- [STATED GOAL A]: In the excerpt about book publishing, rewrite the part from "There was a" to "up when necessary.", changing "conventional publishers" to "traditional publishers".
- [STATED GOAL B]: According to the excerpt about book publishing, what was the title of the writer's first book?

- [PAGE EXCERPT]:
For those who haven't noticed, book publishing ain't what it used to be!

There was a day, back in your grandmother's time, when authors wrote books and conventional publishers did all the rest. In pre-publication meetings, their publicists touted your book to the book buyers and distributors, they ran ads in newspapers, they arranged lavish pub-date parties for their star authors, they ran radio ads and sometimes sent authors to special "coming out" events. Their top authors were treated like movie stars. But even lesser authors enjoyed vigorous sales efforts by in-house publicists. The author had to do very little except show up when necessary.

All that changed about thirty years ago. In 1980, with the advent of my first book, "Manbirds: Hang Gliders & Hang Gliding," I was told that, temporarily, Prentice-Hall had no publicist. Suddenly it became obvious that I'd pretty much have to sell the book myself. Fortunately, because we had two hang gliding champions in the family, the hang gliding community was eager to buy copies. But sales never veered far beyond this small community, so I never received any royalties. In the end, Prentice-Hall remaindered the last 1000 books to me, and slowly, slowly, I sold them all myself.

- [RECORDS SUPPLIED]:
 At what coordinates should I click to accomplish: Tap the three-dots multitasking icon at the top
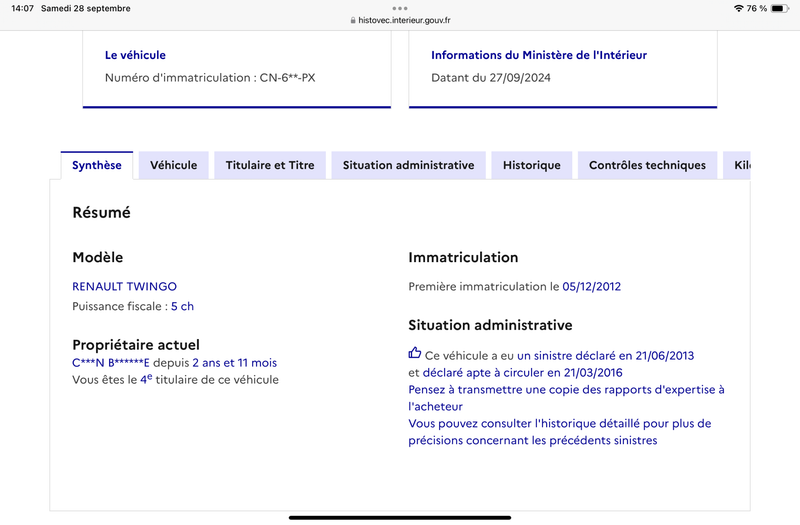pos(400,8)
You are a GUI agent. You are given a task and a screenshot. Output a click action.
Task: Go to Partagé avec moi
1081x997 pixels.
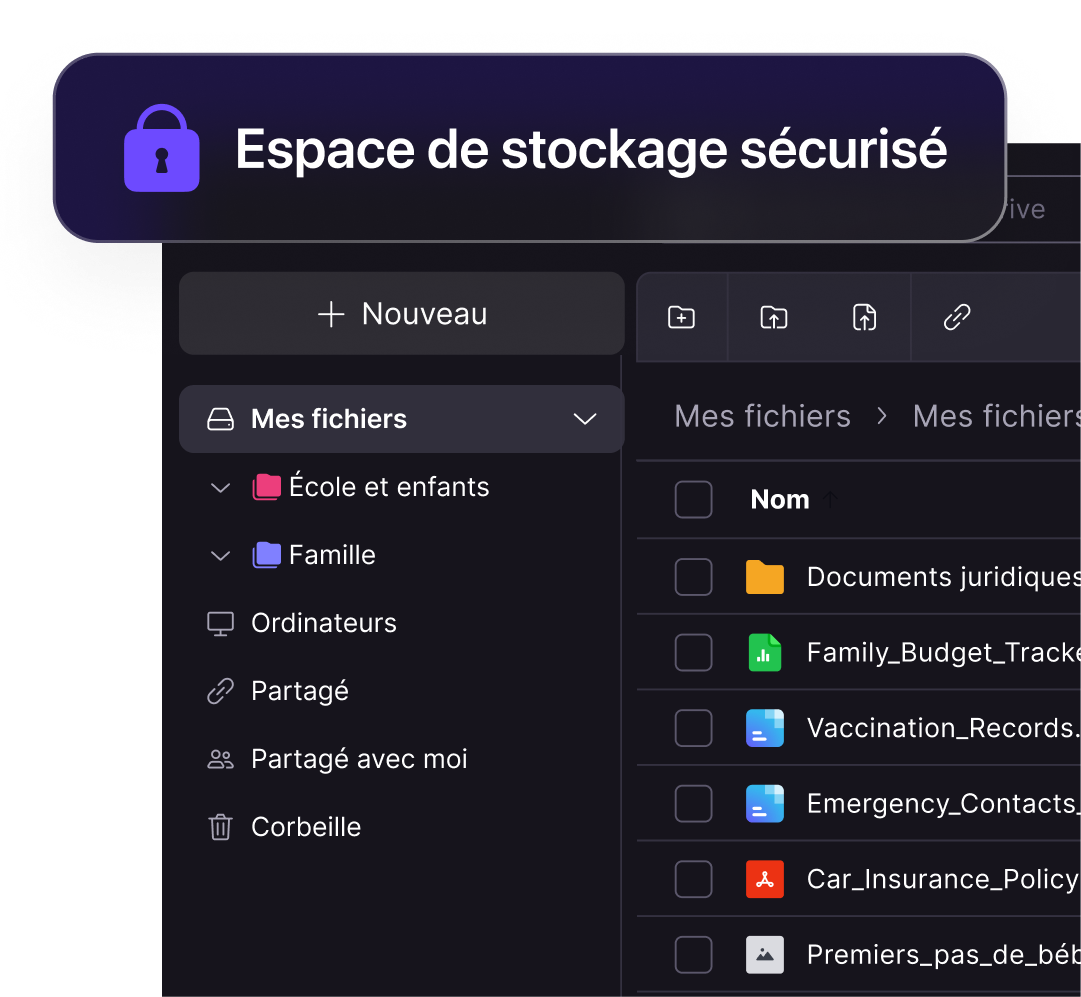point(358,760)
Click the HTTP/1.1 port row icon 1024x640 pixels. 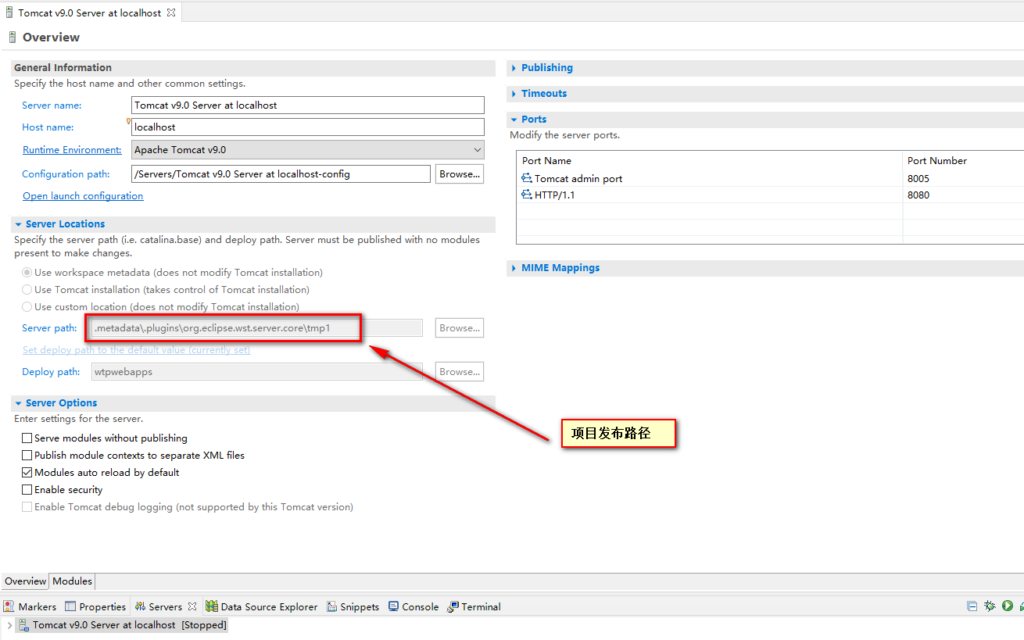[x=527, y=195]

- [WORKED ANSWER A]:
There was a day, back in your grandmother's time, when authors wrote books and traditional publishers did all the rest. In pre-publication meetings, their publicists touted your book to the book buyers and distributors, they ran ads in newspapers, they arranged lavish pub-date parties for their star authors, they ran radio ads and sometimes sent authors to special "coming out" events. Their top authors were treated like movie stars. But even lesser authors enjoyed vigorous sales efforts by in-house publicists. The author had to do very little except show up when necessary.

- [WORKED ANSWER B]: "Manbirds: Hang Gliders & Hang Gliding"